Topic: algebras for the continuation monad

fosco (Dec 12 2021 at 15:32):

I was wondering what are the algebras for the continuation monad $X\mapsto B^{B^X}$. Google does not seem to help almost at all, apart from the cryptic sentence here

image.png

I am surprised that the algebras for such a well-known monad are so mysterious to find. Can you tell me more?

My motivation was: find a meaning for algebras, free algebras, and Kleisli composition in the Kleisli category. Understand better the relation between a continuation monad and a two-player game. In case you have information about this as well, feel free to answer!

Jules Hedges (Dec 12 2021 at 17:46):

I have a folklore-y belief from functional programming that virtually nothing is known about general algebras. And a distant memory of a conversation I had with Martín Escardó like 7 years ago when he told me the same, although don't take my word for that

Jules Hedges (Dec 12 2021 at 17:53):

Here https://twitter.com/johncarlosbaez/status/1113951766071074816?s=21 John claims that the EM category of $\mathcal K_2$ is exactly $\mathbf{Set}^{op}$

@CreeepyJoe ... and the Eilenberg-Moore category of the monad hom(hom(-,2),2)): Set -> Set is Set^op! BWAHAHAHA! :smiling_devil:

- John Carlos Baez (@johncarlosbaez)

fosco (Dec 12 2021 at 19:57):

Well, yes, I agree with that; but what is the category of algebras for a generic $B$?

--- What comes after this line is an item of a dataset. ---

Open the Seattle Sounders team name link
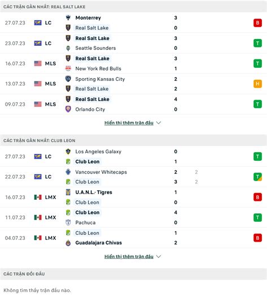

Keith Elliott Peterson (Dec 15 2021 at 01:40):

Jules Hedges said:

Here https://twitter.com/johncarlosbaez/status/1113951766071074816?s=21 John claims that the EM category of $\mathcal K_2$ is exactly $\mathbf{Set}^{op}$

What is meant by 'is exactly' exactly?

Also, I'm having flashbacks from learning about the ultrafilter monad.

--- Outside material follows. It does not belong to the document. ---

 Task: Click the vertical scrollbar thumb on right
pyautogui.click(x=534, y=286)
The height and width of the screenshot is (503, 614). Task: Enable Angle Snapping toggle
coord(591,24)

Jules Hedges (Dec 15 2021 at 11:30):

Keith Peterson said:

What is meant by 'is exactly' exactly?

By default (ie. when I haven't actually thought about it) I use "is" to mean equivalence of categories

Jules Hedges (Dec 15 2021 at 11:31):

I'd guess it's probably an isomorphism of categories

Nathaniel Virgo (Dec 15 2021 at 12:42):

What are the unit and multipilcation of this monad?

Jules Hedges (Dec 15 2021 at 13:14):

The unit $\eta : X \to (X \to R) \to R$ is $\eta (x) (k) = k (x)$, the multiplication is....... a bit complicated, but if you do type directed programming it's the thing that you find

Jules Hedges (Dec 15 2021 at 13:15):

Multiplication has type $\mu : ((((X \to R) \to R) \to R) \to R) \to (X \to R) \to R$

Jules Hedges (Dec 15 2021 at 13:18):

You get given $\phi : ((X \to R) \to R) \to R$ and $k : X \to R$. You want to get an $R$ which you can get by producing an input to $\phi$, of type $((X \to R) \to R) \to R$

Jules Hedges (Dec 15 2021 at 13:19):

We can build such a thing as the function that, given an input $f : (X \to R) \to R$, return $f (k)$

Jules Hedges (Dec 15 2021 at 13:20):

So in summary, $\mu (\phi) (k) = \phi (\lambda f . f (k))$

Jules Hedges (Dec 15 2021 at 13:23):

This is the goto tool (pun somewhat intended) in typed functional programming when you want to do evil control flow shenanigans and make people's brains explode

Nathaniel Virgo (Dec 15 2021 at 13:25):

Thanks!

Jules Hedges (Dec 15 2021 at 13:27):

Exercise for the reader with half an hour on their hands: it's much less well known that $\mathcal J_R : X \mapsto (X \to R) \to X$ is also a monad, called the selection monad (discovered by Martín Escardó). It's generally similar but its multiplication operator is much more complicated; derive it by the same method of type directed programming

Jules Hedges (Dec 15 2021 at 13:29):

(This is an example of an exercise that you could, in theory, give to 1st year students as soon as they learn the natural deduction calculus rules for purely implicational intuitionistic logic; but you shouldn't, because it's deceptively outrageously difficult)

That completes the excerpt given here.